Besides all the factors I just listed, there were problems with the rooming situation as well, such as privacy. First of all, you have a roommate in the same space as you at all times so you have to coordinate schedules when you want to be alone. Second, there were maintenance people constantly knocking on my door. Whenever something needed to fixed or inspected they would give a quick knock then come in if nobody answered, assuming nobody was home. There were several instances where I woke up to a stranger in my room working on something.

Sharing a room with someone means you get half the space for your own stuff. I constantly found myself making shopping runs to buy cheap, plastic drawers to make room for my ever expanding closet because the closets were small and the drawers were limited. Some dorm rooms only have one set of drawers for both roommates to share.

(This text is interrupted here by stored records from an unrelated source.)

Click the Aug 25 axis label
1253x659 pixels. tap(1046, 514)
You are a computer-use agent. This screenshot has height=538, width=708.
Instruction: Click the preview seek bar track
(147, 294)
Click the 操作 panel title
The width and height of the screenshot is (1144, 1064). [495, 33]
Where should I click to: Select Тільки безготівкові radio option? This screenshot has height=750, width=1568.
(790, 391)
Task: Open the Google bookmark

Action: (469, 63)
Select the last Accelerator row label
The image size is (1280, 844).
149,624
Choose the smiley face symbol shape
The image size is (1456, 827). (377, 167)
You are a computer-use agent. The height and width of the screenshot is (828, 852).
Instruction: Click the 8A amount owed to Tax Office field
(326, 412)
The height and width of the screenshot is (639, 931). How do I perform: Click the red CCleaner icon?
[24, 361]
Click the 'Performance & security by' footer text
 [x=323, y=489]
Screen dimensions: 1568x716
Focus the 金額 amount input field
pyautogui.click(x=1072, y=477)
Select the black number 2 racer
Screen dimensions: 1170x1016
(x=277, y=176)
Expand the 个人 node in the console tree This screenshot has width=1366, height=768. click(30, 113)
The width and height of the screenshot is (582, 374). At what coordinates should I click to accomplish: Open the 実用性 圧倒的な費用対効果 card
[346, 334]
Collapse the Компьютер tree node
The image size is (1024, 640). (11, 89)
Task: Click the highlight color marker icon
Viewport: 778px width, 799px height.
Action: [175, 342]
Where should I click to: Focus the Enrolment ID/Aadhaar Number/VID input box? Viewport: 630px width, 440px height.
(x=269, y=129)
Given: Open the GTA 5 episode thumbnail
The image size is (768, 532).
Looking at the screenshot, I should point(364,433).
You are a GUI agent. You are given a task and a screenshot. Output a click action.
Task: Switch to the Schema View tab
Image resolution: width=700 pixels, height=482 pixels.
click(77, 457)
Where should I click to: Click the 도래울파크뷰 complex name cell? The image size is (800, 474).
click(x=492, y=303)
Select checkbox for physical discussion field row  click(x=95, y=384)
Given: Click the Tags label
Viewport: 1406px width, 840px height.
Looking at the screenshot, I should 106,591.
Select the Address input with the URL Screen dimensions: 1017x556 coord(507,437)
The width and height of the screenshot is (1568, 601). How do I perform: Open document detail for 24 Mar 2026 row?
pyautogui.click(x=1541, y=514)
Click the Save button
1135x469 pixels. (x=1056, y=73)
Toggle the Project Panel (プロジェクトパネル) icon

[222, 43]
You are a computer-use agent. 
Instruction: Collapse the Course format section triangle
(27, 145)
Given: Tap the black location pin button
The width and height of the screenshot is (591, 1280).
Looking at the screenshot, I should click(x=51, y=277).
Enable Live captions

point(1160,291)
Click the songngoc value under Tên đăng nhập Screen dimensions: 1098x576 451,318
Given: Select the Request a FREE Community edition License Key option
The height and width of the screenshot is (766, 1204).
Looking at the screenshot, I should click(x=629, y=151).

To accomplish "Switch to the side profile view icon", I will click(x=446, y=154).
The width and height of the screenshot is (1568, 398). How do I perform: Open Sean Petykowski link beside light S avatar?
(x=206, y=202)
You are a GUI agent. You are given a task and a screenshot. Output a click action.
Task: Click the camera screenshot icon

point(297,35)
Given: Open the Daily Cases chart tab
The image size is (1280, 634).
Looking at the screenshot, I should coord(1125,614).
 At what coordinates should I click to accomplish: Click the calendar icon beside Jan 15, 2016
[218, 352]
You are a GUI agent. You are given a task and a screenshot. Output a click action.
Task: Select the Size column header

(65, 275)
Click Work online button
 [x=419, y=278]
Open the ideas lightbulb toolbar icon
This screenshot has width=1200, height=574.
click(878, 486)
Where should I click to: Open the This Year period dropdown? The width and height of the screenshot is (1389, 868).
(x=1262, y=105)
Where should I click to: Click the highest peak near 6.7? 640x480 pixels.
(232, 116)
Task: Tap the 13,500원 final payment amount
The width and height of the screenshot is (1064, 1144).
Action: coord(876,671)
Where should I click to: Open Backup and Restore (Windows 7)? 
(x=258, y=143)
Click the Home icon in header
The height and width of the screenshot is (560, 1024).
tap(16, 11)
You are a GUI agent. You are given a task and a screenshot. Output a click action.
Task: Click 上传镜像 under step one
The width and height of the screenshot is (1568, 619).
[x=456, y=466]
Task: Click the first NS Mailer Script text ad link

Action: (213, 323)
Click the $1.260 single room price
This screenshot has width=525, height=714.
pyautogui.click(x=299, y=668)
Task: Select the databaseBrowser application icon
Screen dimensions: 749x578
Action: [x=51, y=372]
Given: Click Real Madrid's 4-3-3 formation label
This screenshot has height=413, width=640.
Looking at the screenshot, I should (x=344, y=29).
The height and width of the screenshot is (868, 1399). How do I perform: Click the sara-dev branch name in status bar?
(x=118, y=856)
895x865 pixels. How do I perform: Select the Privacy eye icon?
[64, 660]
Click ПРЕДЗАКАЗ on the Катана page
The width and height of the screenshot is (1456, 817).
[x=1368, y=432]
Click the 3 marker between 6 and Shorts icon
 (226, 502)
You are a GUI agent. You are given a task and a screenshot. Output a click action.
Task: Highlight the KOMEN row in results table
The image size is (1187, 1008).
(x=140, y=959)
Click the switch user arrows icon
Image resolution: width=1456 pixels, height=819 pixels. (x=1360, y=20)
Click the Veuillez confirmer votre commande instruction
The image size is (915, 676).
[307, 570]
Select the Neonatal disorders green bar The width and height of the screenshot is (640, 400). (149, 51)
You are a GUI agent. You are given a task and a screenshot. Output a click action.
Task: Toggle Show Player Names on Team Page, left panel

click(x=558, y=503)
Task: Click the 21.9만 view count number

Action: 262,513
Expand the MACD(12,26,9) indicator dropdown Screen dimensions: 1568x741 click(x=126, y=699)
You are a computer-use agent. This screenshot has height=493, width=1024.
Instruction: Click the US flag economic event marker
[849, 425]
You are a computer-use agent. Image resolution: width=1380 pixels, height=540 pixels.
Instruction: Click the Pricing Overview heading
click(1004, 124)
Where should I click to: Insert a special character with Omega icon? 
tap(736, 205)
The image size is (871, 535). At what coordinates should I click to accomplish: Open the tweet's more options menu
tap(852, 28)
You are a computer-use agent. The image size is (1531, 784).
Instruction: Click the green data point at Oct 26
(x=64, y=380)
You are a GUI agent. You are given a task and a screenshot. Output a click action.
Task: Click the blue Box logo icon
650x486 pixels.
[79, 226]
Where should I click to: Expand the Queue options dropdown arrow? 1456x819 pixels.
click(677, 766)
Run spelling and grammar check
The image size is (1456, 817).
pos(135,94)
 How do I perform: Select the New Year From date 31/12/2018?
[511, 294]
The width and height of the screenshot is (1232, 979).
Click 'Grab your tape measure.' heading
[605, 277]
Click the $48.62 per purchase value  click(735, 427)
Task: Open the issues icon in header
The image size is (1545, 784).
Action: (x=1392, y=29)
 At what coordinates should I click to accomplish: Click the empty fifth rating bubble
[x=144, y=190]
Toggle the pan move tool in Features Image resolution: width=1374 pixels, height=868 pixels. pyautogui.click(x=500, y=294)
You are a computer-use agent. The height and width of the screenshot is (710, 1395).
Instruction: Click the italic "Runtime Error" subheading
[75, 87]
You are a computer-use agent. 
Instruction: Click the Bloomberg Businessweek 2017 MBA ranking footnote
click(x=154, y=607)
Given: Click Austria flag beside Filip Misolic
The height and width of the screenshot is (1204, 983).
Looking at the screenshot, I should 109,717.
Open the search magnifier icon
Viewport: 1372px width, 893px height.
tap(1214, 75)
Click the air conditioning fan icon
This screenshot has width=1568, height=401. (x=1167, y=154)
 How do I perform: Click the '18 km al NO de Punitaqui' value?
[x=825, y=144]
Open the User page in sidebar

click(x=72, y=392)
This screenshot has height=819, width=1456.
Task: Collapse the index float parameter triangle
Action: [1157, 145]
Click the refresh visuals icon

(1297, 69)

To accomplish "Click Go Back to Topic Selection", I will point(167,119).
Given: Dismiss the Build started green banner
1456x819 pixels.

With a small room comes small beds. Not only are the beds small, but they’re uncomfortable and some of the mattress pads that actually make a difference cost more than actual mattresses themselves. Before college, I had not slept in a twin bed since I was in elementary school and when my friends came to visit they had nowhere to sleep. You also have to buy special Twin XL sheets for the beds, which can be difficult to find.

Money also played a large factor in my decision. By living on campus, I was forced to have a meal plan because it is a requirement for residential students. The food here lacks variety, is not healthy and is not very good. Also, the dining hall has limited hours. I got the cheapest meal plan that somebody living on campus could get and it was still over $1,000.

At the end of every semester, I found myself buying food I didn’t even want just so I could feel like I didn’t waste my money. I realized that I was paying more to eat, live and park my car on campus than I was on tuition and I wasn’t even getting everything I wanted.

Just the housing allowance alone is ridiculously expensive. It cost more than my house rent and utilities combined. You don’t even get to live on campus year round. I also paid hundreds of dollars to park on campus and I could only park in one area. Now I can park in my driveway for free.

Although it was nice living in the middle of my community and being up to date with everything that was happening on campus, it still doesn’t top the freedom and opportunity of having your own house gives you. As stressful as it was to set up the utilities for my house, I feel like I am more prepared for the real world. I have to pay my bills on time and I make a conscious effort to conserve energy, which is definitely a good skill to have throughout your whole life.


  1. Anonymous

    This is ridiculously poorly written. It’s a whiny stream of consciousness. RA’s and ResLife have little to nothing to do with these rules, it’s just the law. Grow up, and if you went to college just to get away from your mom, maybe you weren’t ready to leave home.